- [Directions for this task]: Transcribe exactly, and only, the lines from the one containing "Given: Tap the Mini Monstera quantity badge" through the last line of the data.

- [Supplied records]:
==*==
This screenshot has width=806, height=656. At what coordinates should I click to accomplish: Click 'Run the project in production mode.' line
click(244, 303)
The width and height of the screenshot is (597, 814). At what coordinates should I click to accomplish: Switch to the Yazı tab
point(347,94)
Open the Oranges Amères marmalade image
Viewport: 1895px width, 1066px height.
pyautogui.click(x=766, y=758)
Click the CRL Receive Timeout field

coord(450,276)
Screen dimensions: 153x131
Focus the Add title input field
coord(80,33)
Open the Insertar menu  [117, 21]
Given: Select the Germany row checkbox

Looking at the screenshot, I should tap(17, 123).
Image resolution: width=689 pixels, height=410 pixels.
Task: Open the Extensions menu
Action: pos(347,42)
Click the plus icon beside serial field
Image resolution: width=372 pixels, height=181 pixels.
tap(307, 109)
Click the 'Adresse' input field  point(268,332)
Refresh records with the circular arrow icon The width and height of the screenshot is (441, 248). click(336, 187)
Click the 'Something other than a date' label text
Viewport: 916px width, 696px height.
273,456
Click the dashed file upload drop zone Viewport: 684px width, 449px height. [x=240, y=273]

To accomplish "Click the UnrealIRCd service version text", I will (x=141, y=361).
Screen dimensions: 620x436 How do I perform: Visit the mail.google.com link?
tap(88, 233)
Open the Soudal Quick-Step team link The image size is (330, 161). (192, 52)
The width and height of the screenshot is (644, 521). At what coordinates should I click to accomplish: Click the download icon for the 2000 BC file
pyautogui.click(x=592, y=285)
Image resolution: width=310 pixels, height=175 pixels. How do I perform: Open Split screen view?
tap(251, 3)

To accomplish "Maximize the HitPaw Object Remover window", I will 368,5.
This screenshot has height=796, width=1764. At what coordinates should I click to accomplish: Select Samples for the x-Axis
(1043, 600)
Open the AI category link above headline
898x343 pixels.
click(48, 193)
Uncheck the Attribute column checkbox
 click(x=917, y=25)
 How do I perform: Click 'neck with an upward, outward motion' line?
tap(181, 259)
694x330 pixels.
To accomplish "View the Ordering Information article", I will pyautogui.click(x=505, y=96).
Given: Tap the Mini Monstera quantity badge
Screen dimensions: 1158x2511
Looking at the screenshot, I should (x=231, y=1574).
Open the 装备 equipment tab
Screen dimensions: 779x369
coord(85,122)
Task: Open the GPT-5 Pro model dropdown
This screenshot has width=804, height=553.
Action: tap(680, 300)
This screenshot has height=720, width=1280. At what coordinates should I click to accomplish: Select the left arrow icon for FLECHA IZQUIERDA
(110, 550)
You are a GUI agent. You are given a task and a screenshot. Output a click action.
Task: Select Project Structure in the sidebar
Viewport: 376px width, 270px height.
==*==
- [Solution for this problem]:
Given: Tap the Mini Monstera quantity badge
Screen dimensions: 1158x2511
Looking at the screenshot, I should (x=231, y=1574).
Open the 装备 equipment tab
Screen dimensions: 779x369
coord(85,122)
Task: Open the GPT-5 Pro model dropdown
This screenshot has width=804, height=553.
Action: tap(680, 300)
This screenshot has height=720, width=1280. At what coordinates should I click to accomplish: Select the left arrow icon for FLECHA IZQUIERDA
(110, 550)
You are a GUI agent. You are given a task and a screenshot. Output a click action.
Task: Select Project Structure in the sidebar
Viewport: 376px width, 270px height.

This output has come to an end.